A JUMBLE & PLANT SALE is offered at St. Jude's Episcopal Church on Saturday, Nov. 11, from 8 a.m. to 1 p.m. All you can eat pancakes will be available for $3 per person. For more details, call 939-7000 or email StJudeHawaii@bak.rr.com.

A PAINT YOUR OWN SILK SCARF Class will be hosted Saturday, Nov. 11,  from 9 a.m. to 12:30 p.m. at the Volcano Art Center. Big Island artist Patti Pease Johnson teaches color theory and silk scarf painting techniques using three colors of each artists choosing.
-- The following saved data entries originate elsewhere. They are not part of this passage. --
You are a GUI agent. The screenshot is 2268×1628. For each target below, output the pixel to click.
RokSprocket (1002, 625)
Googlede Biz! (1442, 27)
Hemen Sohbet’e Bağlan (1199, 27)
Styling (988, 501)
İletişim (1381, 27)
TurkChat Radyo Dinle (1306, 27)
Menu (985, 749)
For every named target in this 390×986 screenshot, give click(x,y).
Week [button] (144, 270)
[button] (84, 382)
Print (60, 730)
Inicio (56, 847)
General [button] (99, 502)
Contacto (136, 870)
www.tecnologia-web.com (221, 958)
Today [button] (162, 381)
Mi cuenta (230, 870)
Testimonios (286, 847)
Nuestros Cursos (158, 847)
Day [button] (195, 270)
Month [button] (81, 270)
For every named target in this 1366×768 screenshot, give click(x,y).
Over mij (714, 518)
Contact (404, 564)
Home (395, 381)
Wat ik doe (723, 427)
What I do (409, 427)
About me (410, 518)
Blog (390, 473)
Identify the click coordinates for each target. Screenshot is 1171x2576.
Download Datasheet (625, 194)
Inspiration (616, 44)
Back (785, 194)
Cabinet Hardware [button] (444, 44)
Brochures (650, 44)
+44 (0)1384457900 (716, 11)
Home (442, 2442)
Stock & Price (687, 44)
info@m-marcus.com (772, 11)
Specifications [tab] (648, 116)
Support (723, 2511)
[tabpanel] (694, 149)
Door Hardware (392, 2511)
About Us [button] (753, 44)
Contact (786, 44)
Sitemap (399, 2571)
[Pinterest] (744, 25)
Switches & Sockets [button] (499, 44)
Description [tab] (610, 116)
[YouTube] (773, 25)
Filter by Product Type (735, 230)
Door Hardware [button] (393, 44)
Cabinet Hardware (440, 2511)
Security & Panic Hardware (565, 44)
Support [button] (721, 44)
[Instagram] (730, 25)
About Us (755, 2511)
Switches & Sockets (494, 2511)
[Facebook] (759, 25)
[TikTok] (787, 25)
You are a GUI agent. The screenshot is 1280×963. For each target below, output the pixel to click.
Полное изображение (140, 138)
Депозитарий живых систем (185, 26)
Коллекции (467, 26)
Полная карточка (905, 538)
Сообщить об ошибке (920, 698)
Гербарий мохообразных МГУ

Beginners and intermediate artists welcome. Fees are $50 per non-member and $45 per Volcano Art Center member, plus $10 supply fee per person. For more, call 967-8222 or visit volcanoartcenter.org.

PANCAKE BREAKFAST at the Ocean View Community Center is scheduled for Saturday, Nov. 11, from 8 a.m. to 11 a.m. For more details, call 939-7033.

REALMS AND DIVISIONS OF KAHUKU, a moderately difficult two-mile, guided hike at Kahuku Unit of Hawai‘i Volcanoes National Park, takes place Saturday, Nov. 11, from 9:30 a.m. to 11:30 a.m. Hike Kahuku Unit’s newest trail, Pu‘u Kahuku, and explore the traditional Hawaiian classification system. Bring a snack for the talk story segment of this hike.

JAZZ IN THE FOREST, from 4:30 p.m. to 7 p.m., is Sunday, Nov. 11, at the Volcano Art Center. A special evening of “Tin Pan Alley” featuring Leslie Harlib Hal Glatzer, Jp Thoma and the Jazztones. Tickets are $20 per non-member and $18 per Volcano Art Center member (available online until Nov 10). Wine, beer, soft drinks and pupu will be available for purchase. For more call 967-8222 or visit volcanoartcenter.org.

RIDE SO THEY CAN WALK, THE ROTARY CLUB POLIO PLUS FUNDRAISER, begins Saturday, Nov. 11, and continues through Nov. 18. Participants ride bikes on their own schedule, desired distance and place to raise funds to help end Polio worldwide.
     To sign up for Ride So They Can Walk, make the $20 registration check to Charlene Meyers, with Polio Plus Chair on the notation line. Make out contribution checks of $100 or more to Rotary D5000 - Polio Ride. Send both to: Charlene Meyers, Polio Plus Chair, P.O. Box 59, Hawai'i Volcanoes National Park, HI 96718.
     For more information or to sign-up contact Rotary Club Polio Plus Chair and Volcano resident, Charlene Meyers, by emailing  charlene.rotary@gmail.com or calling 985-8800.

CU HAWAI‘I FEDERAL CREDIT UNION IS OFFERING EMPLOYMENT as a Member Service Representative in Nā‘ālehu. CU Hawai‘i seeks energetic individuals for full time positions who enjoy working with people and can provide professional, courteous and efficient service to valued members.
     The ideal candidate must be service oriented and possess good communication and computer skills. Cash handling and customer service experience is preferred. Must be able to work Saturdays. CU Hawai‘i offers medical, drug, dental, vision and retirement benefits.